We will take the mountain pass

As we traveled through Eastern Europe we found beautiful sunflower fields everywhere followed by watermelons posts on the side of the road. Read on our dear friends, there is big beautiful mountain pass just a few lines ahead of you.

The Austro-Hungarian Empire

After crossing into Austria, some shopping was required to stock up on water and a few other basics. We decided to pay a visit to Melk, where we found a Hofer – that’s the supermarket Paula used to shop in when she was an Erasmus student in Linz. The shopping list is rather different now.

The first few miles into the country rewarded us with the same stunning scenery as Germany. But what we really caught our attention were their huge chairs.

The style of driving changed slightly in Hungary. Either we were slower or everyone else was much faster. Hungarians drivers seemed to be a bit relax about road signs and traffic rules. There were bikers driving in parallel and people overtaking using the inside lane. Perhaps a sign of what is yet to come. Since we wanted to blend in with the locals we chose to ignore the toll signs (apparently you are meant to get a motorway pass in Hungary).

We stopped in Gyor for what was meant to be a quick goulash and ended up staying a couple of hours. No need to blame traffic jams or tube strikes this time: we got a bit lost trying to find a place to park.


Our first border crossing

After the delay in Gyor, we had to make some good progress towards Romania. Luckily for us, we bumped into a highway that wasn’t on the maps and we got to the border in no time. Fastest ever border crossing? let’s see: an incredibly friendly official smiled at us, checked our passports, had a brief look at the back of Lola, mumbled the word ambulance and waved us off, all in well under 2 and half minutes. Something tells me this is going to be the easiest border crossing of them all!

At night fall we stopped just outside Arad, in a rather big industrial area. Not as glamoruous as the previous night but good enough to recharge our batteries for next day.

The Transfagarasan Highway

After a few hours drive we were at the doorstep of the Transfagarasan Highway, without a doubt one of the roads we were looking forward to most. And it did not disappoint.

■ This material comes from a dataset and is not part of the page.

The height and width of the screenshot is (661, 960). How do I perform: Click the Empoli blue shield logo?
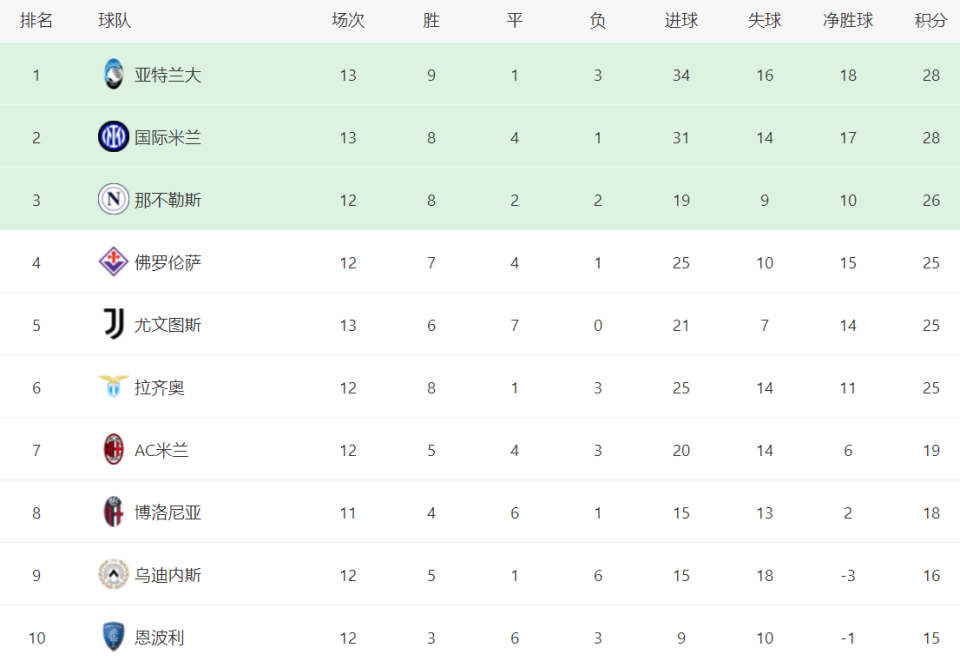pyautogui.click(x=113, y=637)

It was a gorgeous day: blue sky and nice temperature. Lola was ready and the mountains inviting. Ah Lola, little she knew what lied ahead of her.

We started going uphill with determination. Driving this road with an automatic car should be forbidden:
3rd gear, down to 2nd, up to 3rd again. Beautiful. Lola didn’t complain a single time, we left that for the trail of cars behind us. But who cared about them!


A mile or so before the top we stopped for a few pictures at which point the whether changed dramatically and in the blink of an eye we were cruising along Mordor at 7C. The pictures speak for themselves (and they were taken on the same spot within the space of 2 minutes!):


We made it to the top in the middle of a huge storm which made going downhill on the other side even trickier. Nothing Lola could not handle though. By the time we reached the bottom of the mountains we were welcomed by some sheep who kindly came out to say hi.


The atmosphere inside Lola was a bit sticky, with wet wipes the closest we had been to a shower for a couple of days. Lake Vidraru was our answer and under a glorious sun (once again) we jumped in and treated ourselves with an invigorating bath. 10 seconds of bath to be precise, the water was rather cold!


As it was getting a bit late we started our search for a place to park and spend the night. The area that lies in the South face of the mountains is stunning and we soon found a brilliant spot that rivals that of the first night. Luckily the chap who owned the field came over with a translator, his son, who, with a smile on his face, said we could spend the night there “no problem”.

Romania, you rock!


Coming up

We decided to skip Bran castle and head towards the coast of the black sea and then Bulgaria. Lola has already taken us 1413 miles away from London – she feels like home to us now.